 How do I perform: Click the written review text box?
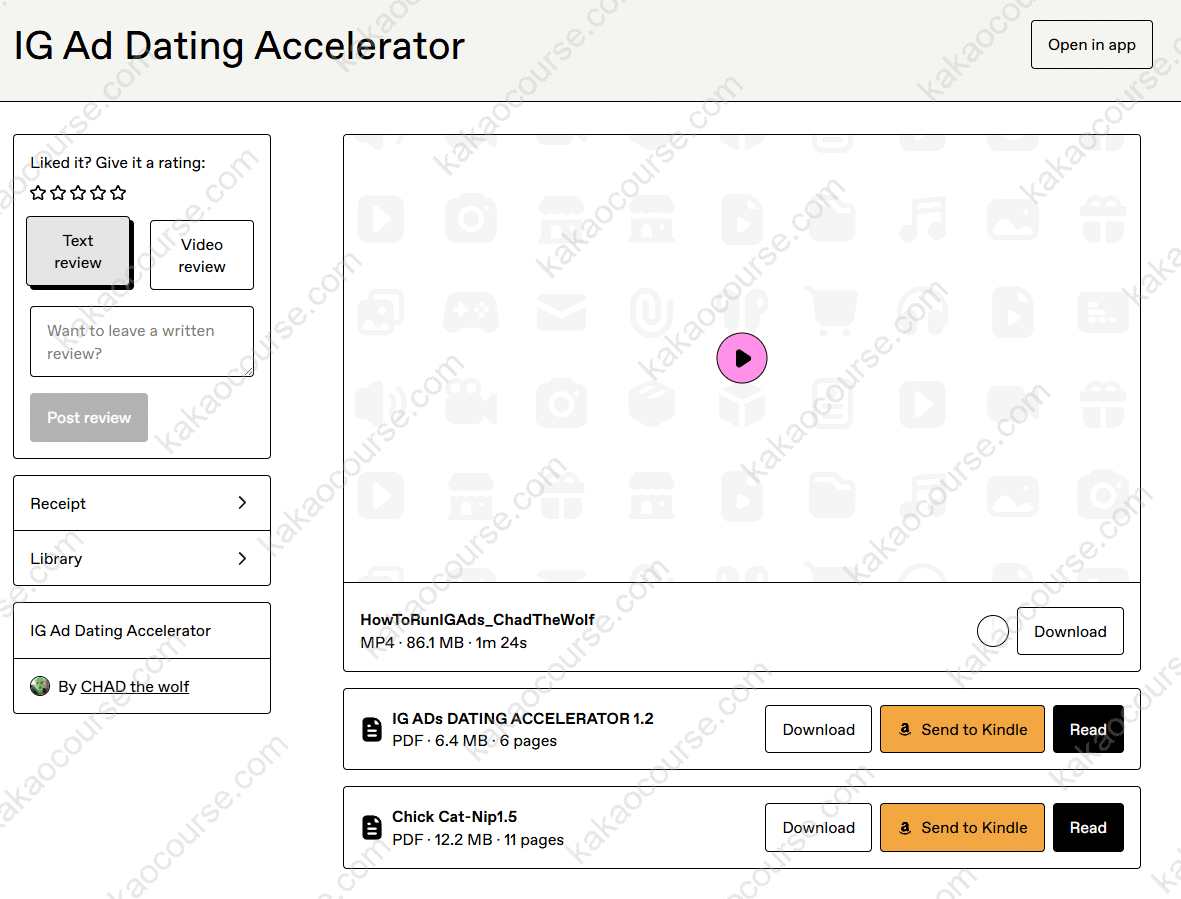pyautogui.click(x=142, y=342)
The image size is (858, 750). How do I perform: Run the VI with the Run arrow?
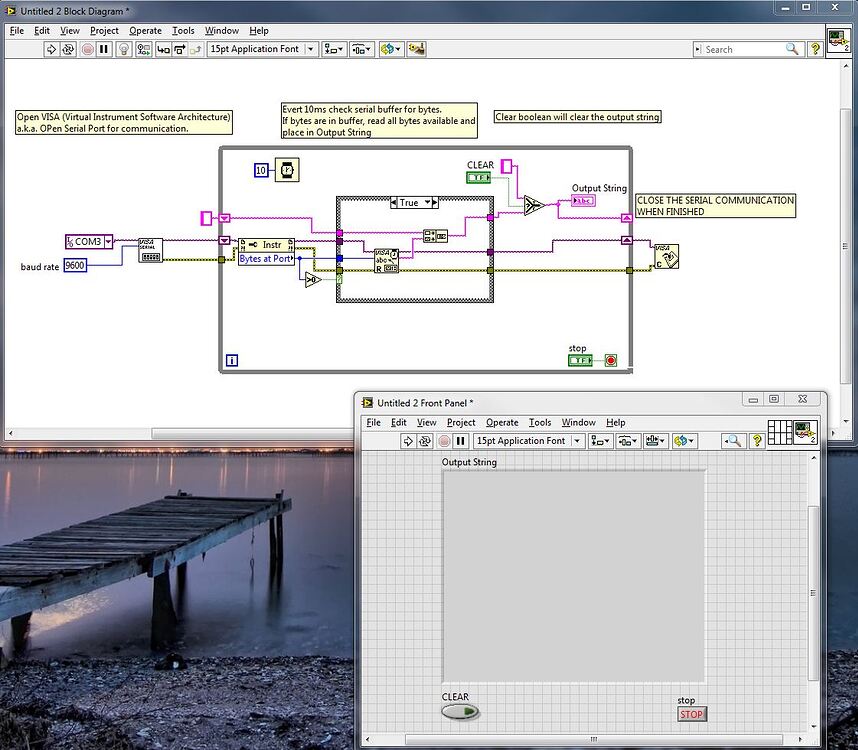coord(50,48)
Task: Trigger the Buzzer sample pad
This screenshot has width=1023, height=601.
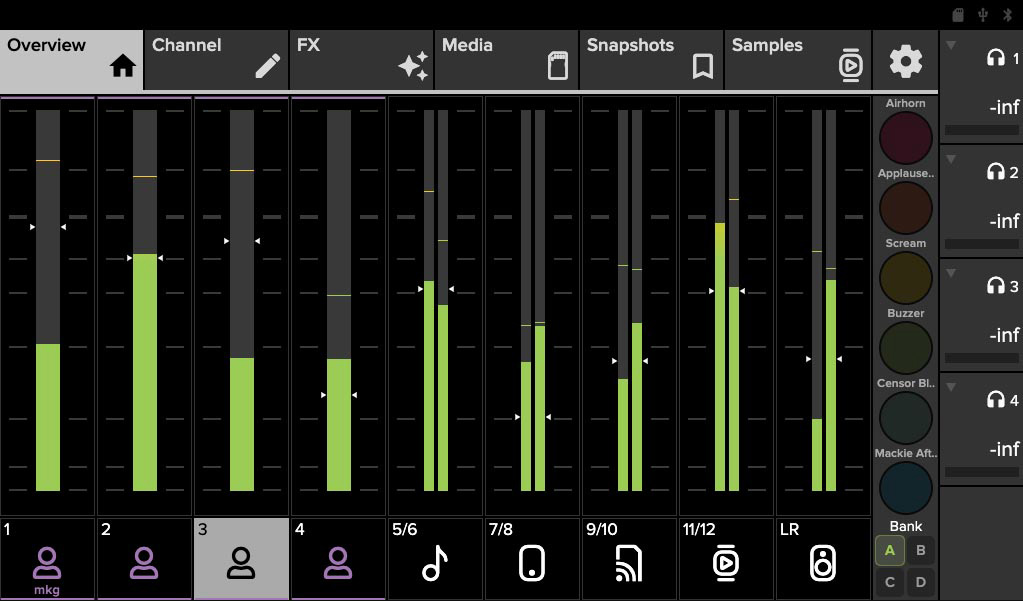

__Objective__. Reproduce all of the records with "perform" swapped for "carry out" wherever it appears and everything else left the same. Leave the pictures out.

__Written response__.
 How do I carry out: Click the written review text box?
pyautogui.click(x=142, y=342)
The image size is (858, 750). How do I carry out: Run the VI with the Run arrow?
coord(50,48)
Task: Trigger the Buzzer sample pad
This screenshot has width=1023, height=601.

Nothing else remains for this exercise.